During the test phase, twelve people have been testing the jackets in everyday use since March 2019 and are keeping records of when and under what conditions malfunctions occur. The tests are currently being interrupted due to the corona crisis. However, the first interim results have already been evaluated and will be published in the conference proceedings for the 2nd Electronics and System Integration symposium, "Intelligente Systeme und ihre Komponenten:" Forschung und industrielle Anwendung" (Intelligent systems and their components: Research and Industrial Application, www.symposium-esi.de). "The displays proved to be very stable against the environmental influences and mechanical stresses associated with everyday use. The service life is also sufficient based on our considerations," Ivanov says pleased. The maximum wearing time was almost 200 hours and the maximum operating time 75 hours.
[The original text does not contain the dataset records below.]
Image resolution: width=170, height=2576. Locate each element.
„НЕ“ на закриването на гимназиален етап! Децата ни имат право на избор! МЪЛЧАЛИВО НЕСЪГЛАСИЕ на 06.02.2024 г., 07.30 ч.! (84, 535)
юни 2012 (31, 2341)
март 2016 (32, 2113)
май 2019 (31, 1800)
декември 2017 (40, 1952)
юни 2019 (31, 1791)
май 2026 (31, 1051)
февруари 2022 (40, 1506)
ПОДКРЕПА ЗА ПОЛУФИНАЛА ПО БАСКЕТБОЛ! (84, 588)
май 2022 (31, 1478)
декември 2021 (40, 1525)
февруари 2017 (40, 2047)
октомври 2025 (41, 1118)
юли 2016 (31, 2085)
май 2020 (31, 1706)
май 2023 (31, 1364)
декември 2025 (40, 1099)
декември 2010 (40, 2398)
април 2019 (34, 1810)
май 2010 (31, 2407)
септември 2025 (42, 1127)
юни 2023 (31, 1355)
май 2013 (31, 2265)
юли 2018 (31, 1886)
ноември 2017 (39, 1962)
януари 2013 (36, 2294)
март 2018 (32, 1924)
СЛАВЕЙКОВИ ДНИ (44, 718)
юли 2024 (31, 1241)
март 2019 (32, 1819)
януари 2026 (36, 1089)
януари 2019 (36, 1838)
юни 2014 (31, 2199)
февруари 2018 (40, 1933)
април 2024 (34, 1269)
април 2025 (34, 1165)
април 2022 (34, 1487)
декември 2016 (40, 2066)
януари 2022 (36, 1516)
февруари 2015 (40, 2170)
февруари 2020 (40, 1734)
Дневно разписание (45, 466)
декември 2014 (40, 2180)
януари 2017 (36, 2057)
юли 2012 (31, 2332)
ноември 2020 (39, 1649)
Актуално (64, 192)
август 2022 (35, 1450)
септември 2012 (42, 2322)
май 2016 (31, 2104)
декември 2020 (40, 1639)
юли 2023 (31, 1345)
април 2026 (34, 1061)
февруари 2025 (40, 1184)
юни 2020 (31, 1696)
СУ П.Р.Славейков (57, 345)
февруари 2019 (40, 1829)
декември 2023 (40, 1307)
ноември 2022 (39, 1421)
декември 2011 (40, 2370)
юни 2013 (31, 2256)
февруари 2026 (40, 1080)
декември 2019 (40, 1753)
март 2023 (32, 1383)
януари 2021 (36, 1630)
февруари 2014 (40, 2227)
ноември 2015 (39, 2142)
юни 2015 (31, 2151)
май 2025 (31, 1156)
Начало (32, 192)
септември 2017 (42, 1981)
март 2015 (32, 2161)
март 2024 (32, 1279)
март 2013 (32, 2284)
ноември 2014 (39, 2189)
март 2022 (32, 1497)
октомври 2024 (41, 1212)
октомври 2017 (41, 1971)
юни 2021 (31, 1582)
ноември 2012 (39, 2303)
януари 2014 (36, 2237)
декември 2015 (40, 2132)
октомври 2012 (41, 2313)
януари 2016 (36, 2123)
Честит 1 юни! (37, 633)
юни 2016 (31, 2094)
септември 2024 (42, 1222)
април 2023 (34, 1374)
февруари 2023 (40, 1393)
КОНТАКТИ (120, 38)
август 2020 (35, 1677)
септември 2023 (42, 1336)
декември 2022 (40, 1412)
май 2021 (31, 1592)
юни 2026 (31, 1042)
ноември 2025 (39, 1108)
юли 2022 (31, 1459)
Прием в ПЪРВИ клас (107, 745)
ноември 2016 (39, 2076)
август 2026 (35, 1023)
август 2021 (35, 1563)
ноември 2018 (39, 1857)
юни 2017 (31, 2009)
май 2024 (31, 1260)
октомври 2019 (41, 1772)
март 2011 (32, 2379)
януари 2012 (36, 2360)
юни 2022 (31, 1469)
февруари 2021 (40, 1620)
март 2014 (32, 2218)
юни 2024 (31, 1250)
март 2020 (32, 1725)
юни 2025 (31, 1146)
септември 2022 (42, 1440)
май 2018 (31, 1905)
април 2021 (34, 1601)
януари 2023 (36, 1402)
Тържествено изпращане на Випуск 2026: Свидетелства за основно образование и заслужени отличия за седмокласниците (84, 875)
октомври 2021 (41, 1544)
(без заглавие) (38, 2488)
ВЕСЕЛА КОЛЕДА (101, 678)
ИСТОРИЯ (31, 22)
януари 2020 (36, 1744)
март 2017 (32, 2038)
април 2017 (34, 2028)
Presentation of the final results in October

If malfunctions occurred, the causes (e.g. corrosion caused by moisture) could be clarified and in some cases immediately eliminated by repairs. Ivanov is planning to continue the field tests until October 2020. At the same time, he is examining the luminosity of the displays in endurance tests and evaluating this data. Ivanov will then present the results at the LOPEC conference, which is considered the most important congress in the field of printed electronics.

Control by Bluetooth

The indicator system consists of a luminous, flexible, printed electroluminescent display (ELD) with a pixel matrix. "The displays can be produced inexpensively by screen printing on plastic substrates and are currently the only technological possibility to produce self-luminous flexible displays with a total thickness of just 0.1 millimetres in the printing process," explains Ivanov. The system is controlled by a Bluetooth low energy module, either via electronics in the handlebars or via the smartphone attached to the handlebars. Depending on the command, an illuminated arrow on the display indicates the direction in which the cyclist wants to turn. The lettering BRAKE or any other text can also be displayed. The displays are attached to the jackets by means of press studs or zips and can be easily removed for cleaning. The same principle can also be used for bags or rucksacks.

Easy to produce

Ivanov is capturing the current spirit of the times with his project for more safety in road traffic. The car manufacturer Ford is currently developing an LED jacket that is intended to improve communication using light signals. Ivanov explains the difference: "Although this LED jacket is brighter than ours, it is more difficult to produce and cannot be used as flexibly. By producing the displays using screen printing, the costs are less than ten euros per display, even for small quantities." This means that the financial risks are also manageable for start-ups.